▶ [Page extract]
# Complex Integration

1. Oct 16, 2007

### strangequark

1. The problem statement, all variables and given/known data

Compute the following integrals using the principle value of $$z^{i}$$

a.
$$\int z^{i} dz$$ where $$\gamma_{1}(t)=e^{it}$$ and $$\frac{-\pi}{2}\leq t \leq \frac{\pi}{2}$$

b.
$$\int z^{i} dz$$ where $$\gamma_{1}(t)=e^{it}$$ and $$\frac{\pi}{2}\leq t \leq \frac{3\pi}{2}$$

2. Relevant equations

3. The attempt at a solution

There is a "hint" with the problem that says one of the integrals is easier than the other.
I don't see why, for part a, I can't use a branch cut along the negative real axis, so that $$z^{i}$$ will be analytic along the path.
And for part b, i don't see why I can't simply use a different branch cut, say one along the positive real axis, so that $$z^{i}$$ will then be analytic along that path.

Then for each, I can just take the antiderivative:

$$F(z)=\frac{z^{i+1}}{i+1}$$

and plug in the end points...

(Element and text position information)
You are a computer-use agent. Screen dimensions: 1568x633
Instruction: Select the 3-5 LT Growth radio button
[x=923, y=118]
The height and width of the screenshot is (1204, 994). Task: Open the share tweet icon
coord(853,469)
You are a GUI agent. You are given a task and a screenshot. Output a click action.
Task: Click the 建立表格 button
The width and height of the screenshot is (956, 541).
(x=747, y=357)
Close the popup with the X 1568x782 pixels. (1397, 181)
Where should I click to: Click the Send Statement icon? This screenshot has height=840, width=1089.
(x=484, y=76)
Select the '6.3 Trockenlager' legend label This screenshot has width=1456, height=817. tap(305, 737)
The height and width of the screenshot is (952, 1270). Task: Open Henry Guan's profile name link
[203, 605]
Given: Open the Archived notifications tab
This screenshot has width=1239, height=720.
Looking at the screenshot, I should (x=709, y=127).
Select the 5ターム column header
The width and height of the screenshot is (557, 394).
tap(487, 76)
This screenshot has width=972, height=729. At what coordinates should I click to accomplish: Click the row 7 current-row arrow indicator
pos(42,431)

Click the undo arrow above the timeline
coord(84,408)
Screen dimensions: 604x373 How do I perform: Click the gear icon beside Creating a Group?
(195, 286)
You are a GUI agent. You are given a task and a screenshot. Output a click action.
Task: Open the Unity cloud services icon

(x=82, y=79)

▶ [Task set]
**a)** In the complex integration post, what does the hint that comes with the problem say?
**b)** Continue the complex integration post from where it stops.
The items are material separate from the complex integration post.

▶ [Expected results]
**a)** It says that one of the integrals is easier than the other.

**b)**
If I do, I get:

a. $$\int z^{i} dz = \frac{i^{i+1}}{i+1}+\frac{(-i)^{i+1}}{i+1} = (\frac{e^{\frac{\pi}{2}}}{2}+\frac{e^{\frac{\pi}{2}}}{2}i)-(-\frac{e^{\frac{\pi}{2}}}{2}-\frac{e^{\frac{\pi}{2}}}{2}i ) = cosh(\frac{\pi}{2})+cosh(\frac{\pi}{2})i$$

and I will get the same thing for b.

Is there something I am missing? Do I ned to parameterize the integral or is what I am doing correct?

I'm thinking that because $$f(z)=z^{i}$$ is entire, and that the region in which the curve lies will be simply connected.... then the anitderiv exists and since $$i$$ is just a constant, then the primitive of $$f(z)$$ will be $$F(z)=\frac{z^{i+1}}{i+1}$$...